Белые шрамы на щеке покраснели, посинели, сделались фиолетовыми по мере того, как росло удивление и разочарование «нищего». Зрачок единственного глаза бегал меж веками.
Обтерев сальные ладони о голенища своих дорогих хромовых сапог. — вот почему его не сразу узнал домулла — сапог тогда тоже не было. — дервиш демонстративно позевнул и сказал:
— Все! Эй вы, кому я говорю. Все! Хватит. Читайте фатиху!
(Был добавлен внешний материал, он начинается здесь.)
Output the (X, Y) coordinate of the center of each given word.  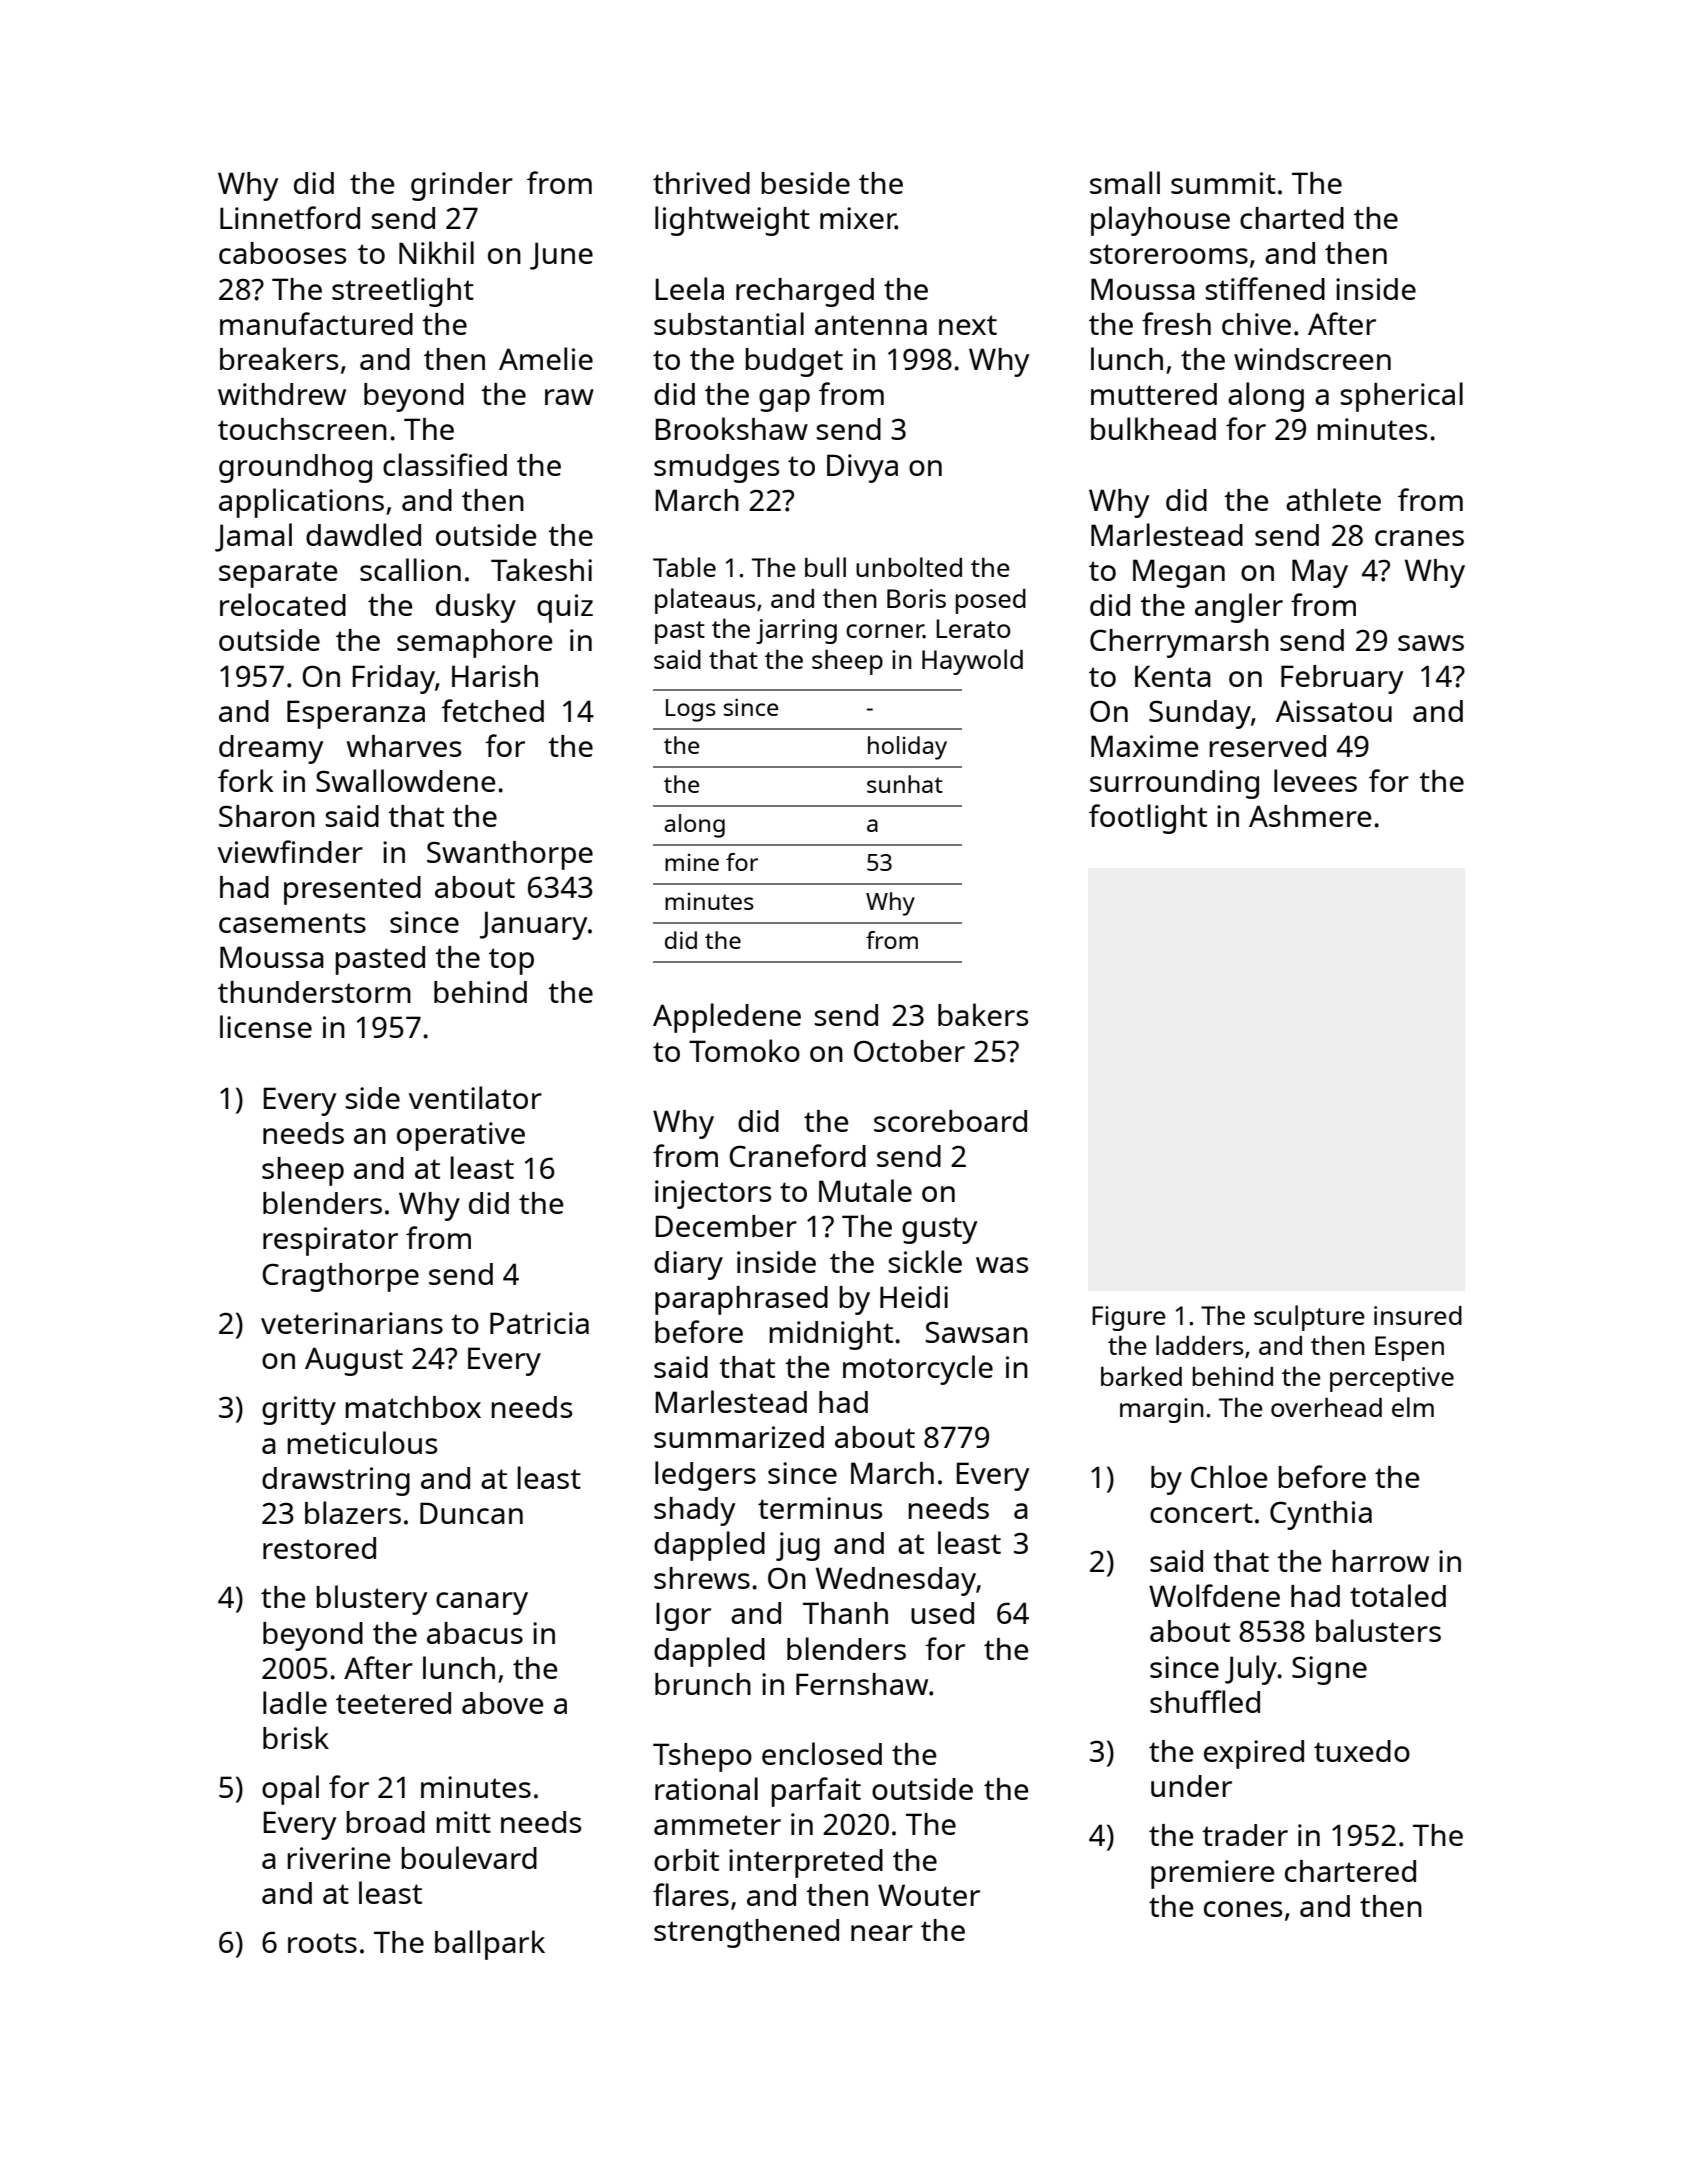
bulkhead (1153, 428)
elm (1413, 1407)
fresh (1176, 323)
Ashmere (1310, 816)
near (882, 1933)
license (266, 1026)
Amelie (546, 358)
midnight (831, 1335)
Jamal (253, 537)
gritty (299, 1410)
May (1320, 573)
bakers (983, 1014)
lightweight (732, 221)
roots (322, 1943)
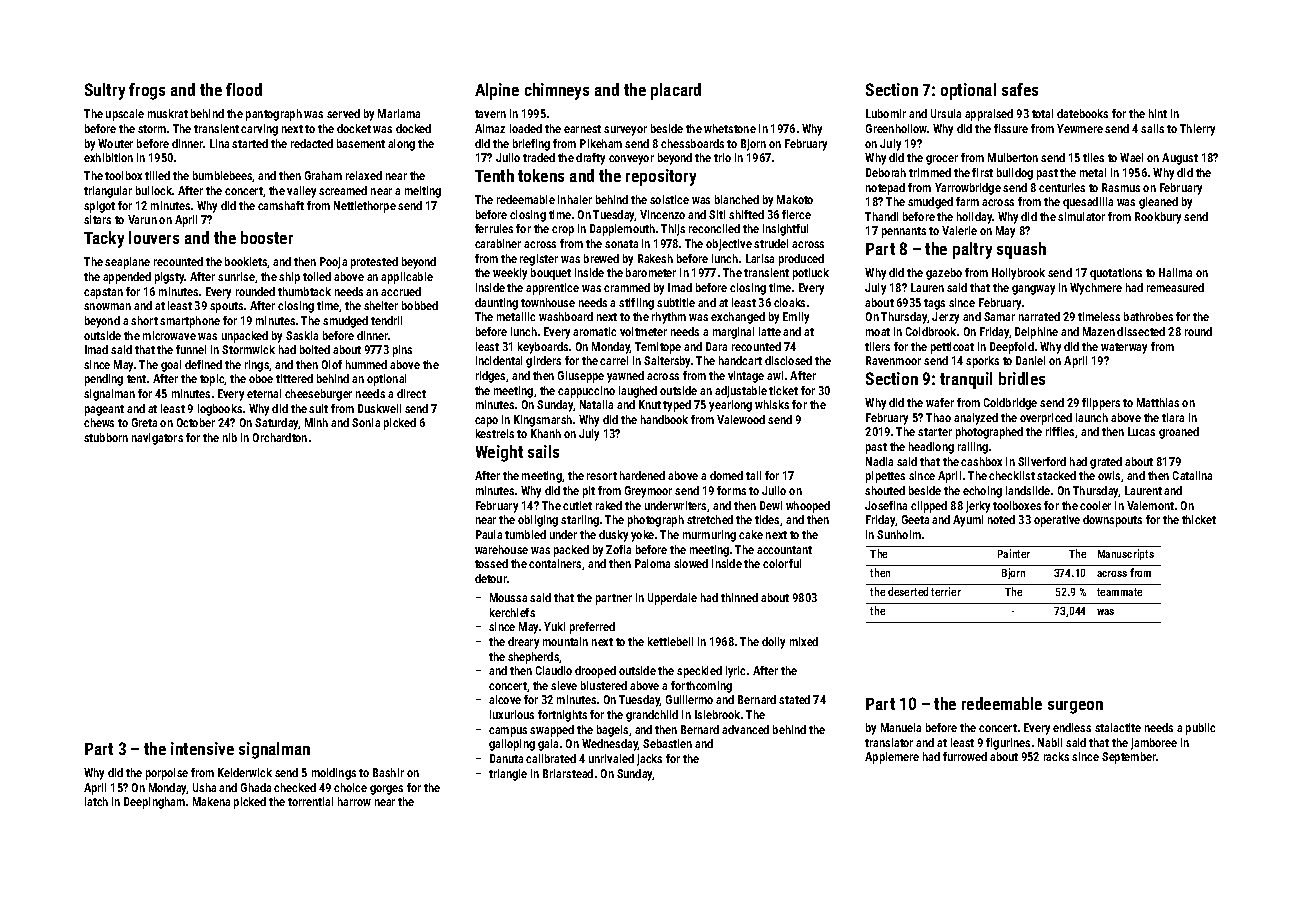 This page has height=924, width=1308. I want to click on Silverford, so click(1042, 461).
Неохотно «усатые» отодвинули блюдо, вытерли ладони о голенища сапог и пробормотали благодарность аллаху за пищу.
— Хватит жратвы, — сказал дервиш и начальнически огляделся, — разговаривать буду!
Дервиш поглядел на до муллу и сказал:
— А разговаривать хочу с тобой. Или тебе неохота? Ничего, захочешь, потому что знаешь, кто я. Не знаешь? Ну и ладно. А я такой. Хотел, насладившись пищей, насладиться зрелищем «кок-бури». Вот одного безбожного идолопоклонника уруса сейчас по рукам-ногам свяжем и вместо козла на дворе этого дурака-кожемяки и разыграем. Нравятся, а? А теперь, вижу, у меня с развлечением-наслаждением ничегоо не выходит. Постой-постой, не радуйся раньше времени... Ты чего здесь, в Афтобруи, урус-домулла, делаешь? Все из мусульман колхозников делаешь? Безбожников делаешь? А? Говори!
— А мне говорить с тобой не о чем, — сказал тихо домулла.
Больше всех удивилсяя «нищий». Он обратился к своим «усачам»:
— Видали петушка? А его можно и поджарить. Какие слова говорит! И все потому, что вы в вашем Кухистане все — бабы и нюни. Вот в нашей Фергане мы с такими не разговаривали. Бац — и готово. Ты, значит, не боишься? — снова повернулся он к домулле. — Напрасно. Я еще не решил, что с тобой делать.